A study of the web's structure, five times larger than any attempted previously, reveals that it isn't the fully interconnected network that we've been led to believe. The study suggests that the chance of being able to surf between two randomly chosen pages is less than one in four.

Researchers from three Californian groups — at IBM's Almaden Research Center in San Jose, the Altavista search engine in San Mateo and Compaq Systems Research Center in Palo Alto — have analysed 200 million web pages and 1.5 billion hyperlinks. Their results, which will be presented next week at the World Wide Web 9 Conference in Amsterdam, indicate that the web is made up of four distinct components.

Figure 1
figure 1

The web is a bow tie

A central core contains pages between which users can surf easily.

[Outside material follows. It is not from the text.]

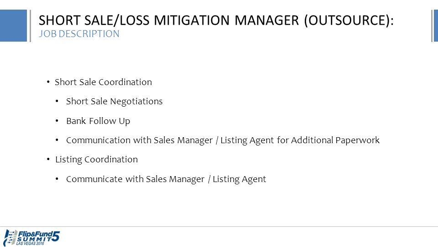Click the 'LAS VEGAS 2016' text in logo
Screen dimensions: 438x247
(30, 244)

Another large cluster, labelled ‘in’, contains pages that link to the core but cannot be reached from it. These are often new pages that have not yet been linked to. A separate ‘out’ cluster consists of pages that can be reached from the core but do not link to it, such as corporate websites containing only internal links. Other groups of pages, called ‘tendrils’ and ‘tubes’, connect to either the in or out clusters, or both, but not to the core, whereas some pages are completely unconnected. To illustrate this structure, the researchers picture the web as a plot shaped like a bow tie with finger-like projections.